### Provided data
* * * *
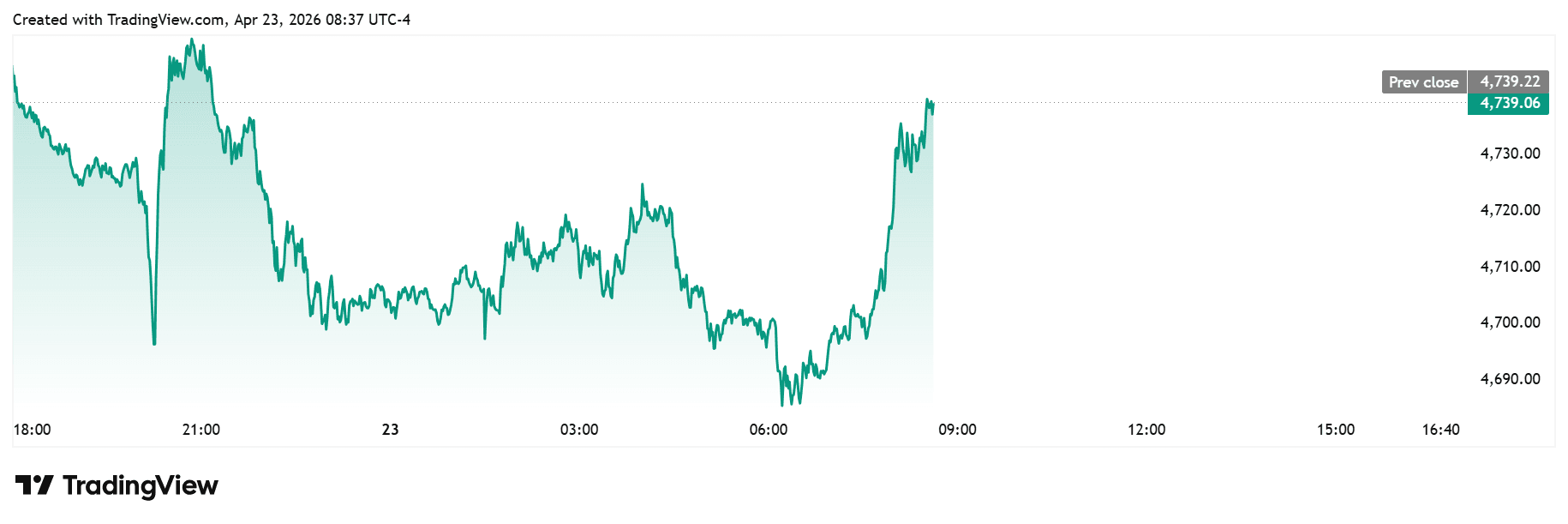Screen dimensions: 1568x524
Task: Click the 4,700.00 price axis label
Action: (1510, 322)
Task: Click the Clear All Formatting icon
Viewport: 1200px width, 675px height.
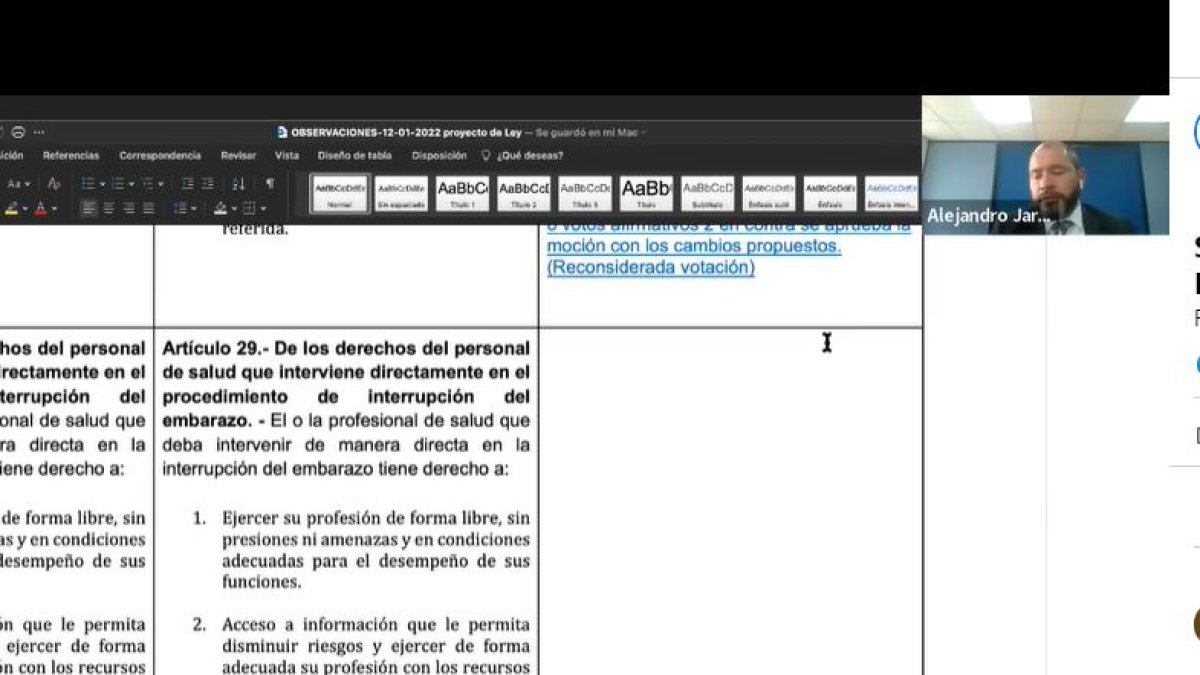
* * * *
Reproduce every line of the entries above without changing anything, but leave out the pictures.

Screen dimensions: 1568x524
Task: Click the 4,700.00 price axis label
Action: (1510, 322)
Task: Click the Clear All Formatting icon
Viewport: 1200px width, 675px height.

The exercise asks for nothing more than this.